═════ Supplied passage ═════
File: /backup_directory/katello-backup-2019-02-12-01-00-06/.pulp.snar
Detected snapshot file version: 2

Device 0xfd00 occurs 22372 times.

#./tar-snapshot-edit /backup_directory/katello-backup-2019-02-11-01-00-07/.pulp.snar

File: /backup_directory/katello-backup-2019-02-11-01-00-07/.pulp.snar
Detected snapshot file version: 2

Device 0xfd00 occurs 22372 times.

No it is not related to running via cron/shell issue.
Instead in brief, i would like to mention below:

On sunday, it should be full backup, other day should be incremental as per script
BUT, the other day as well script takes full backup,
AND if I run the script again (lets say on Monday, thru cron or CLI, it takes incremental)
BECAUSE the folder with today’s date is already present.

I hope this makes sense in investigating further.

NOTE: I have not added --no-check-device option yet.
═════ Excerpted records ═════
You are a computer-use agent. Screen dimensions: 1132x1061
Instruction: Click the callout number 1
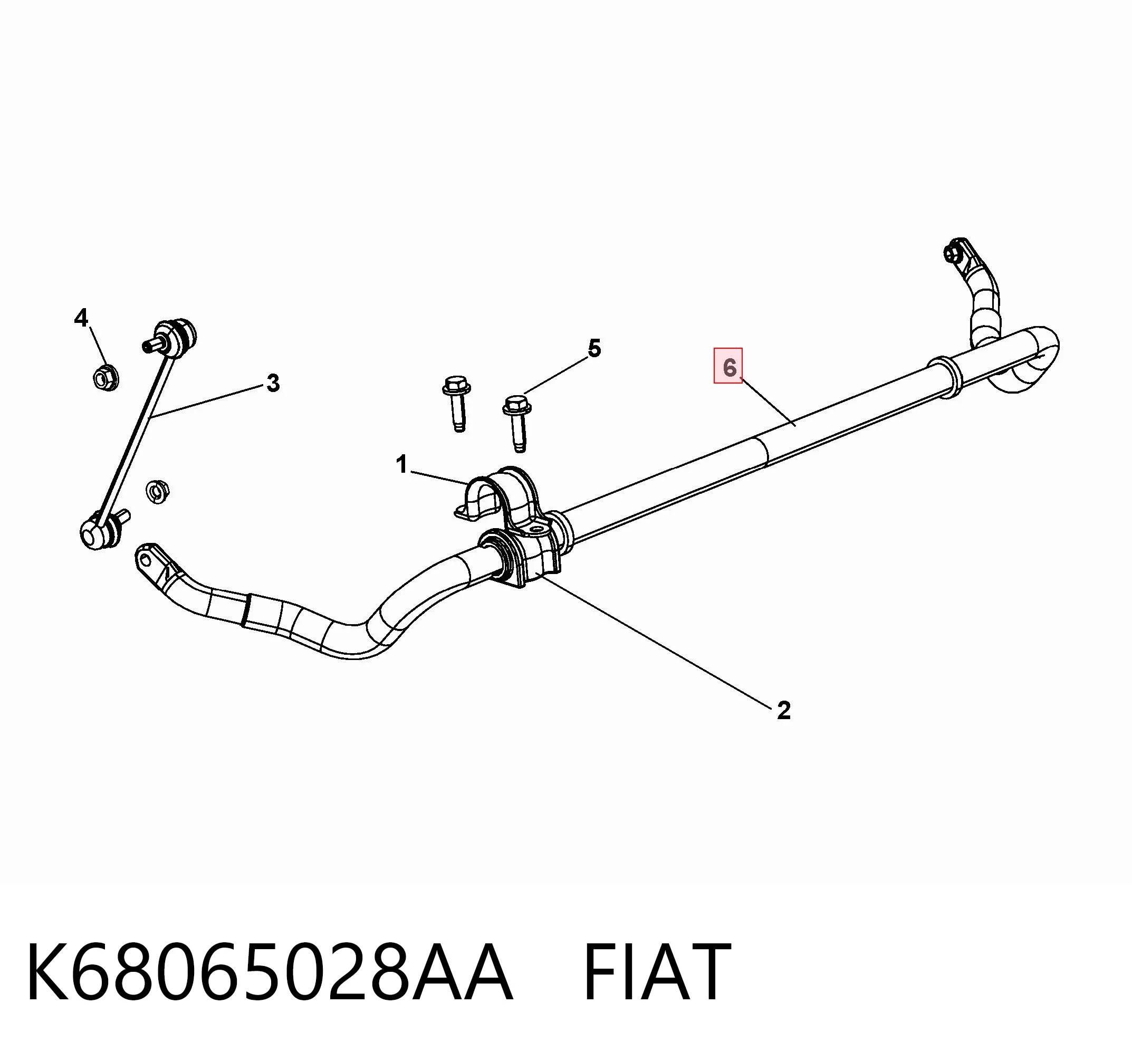click(402, 465)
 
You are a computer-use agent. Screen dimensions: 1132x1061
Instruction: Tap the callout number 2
click(783, 710)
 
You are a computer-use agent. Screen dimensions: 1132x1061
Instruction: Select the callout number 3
click(273, 383)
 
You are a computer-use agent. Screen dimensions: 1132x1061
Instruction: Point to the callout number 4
click(81, 318)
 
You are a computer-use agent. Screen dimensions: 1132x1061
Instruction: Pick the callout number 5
click(594, 348)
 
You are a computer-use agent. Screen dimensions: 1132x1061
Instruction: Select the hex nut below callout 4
click(105, 377)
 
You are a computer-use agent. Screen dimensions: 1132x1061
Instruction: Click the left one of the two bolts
click(456, 403)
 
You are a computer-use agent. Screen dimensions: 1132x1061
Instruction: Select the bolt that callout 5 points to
click(517, 423)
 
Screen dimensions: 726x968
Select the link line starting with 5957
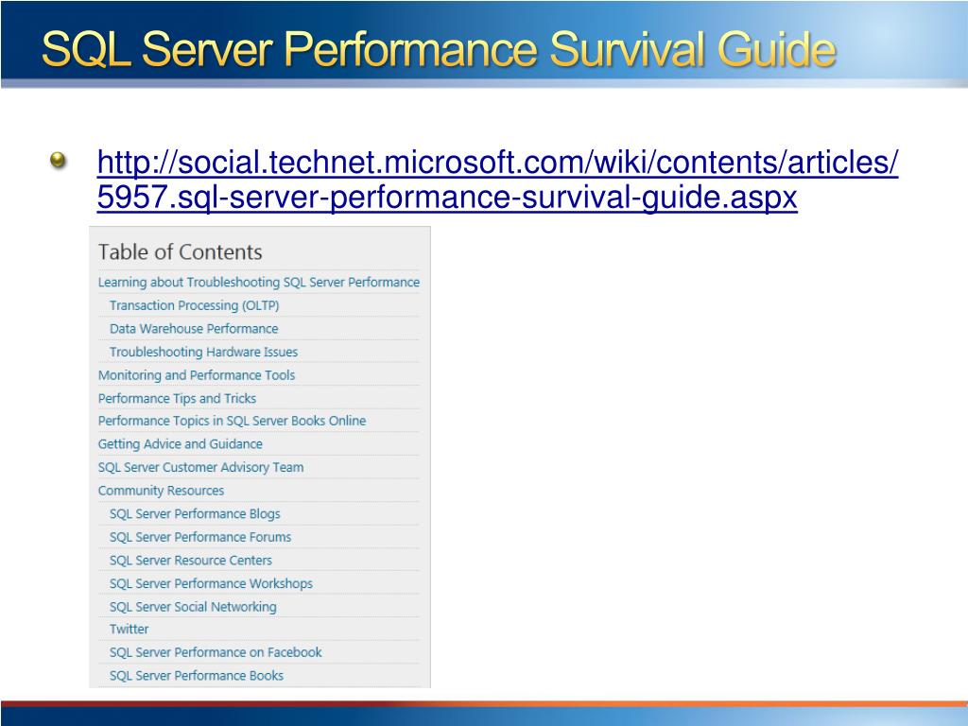pyautogui.click(x=447, y=198)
═════
Print the part of the Katello backup post from "On sunday, it" to "--no-check-device option yet.". This material stands apart from the Katello backup post.

On sunday, it should be full backup, other day should be incremental as per script
BUT, the other day as well script takes full backup,
AND if I run the script again (lets say on Monday, thru cron or CLI, it takes incremental)
BECAUSE the folder with today’s date is already present.

I hope this makes sense in investigating further.

NOTE: I have not added --no-check-device option yet.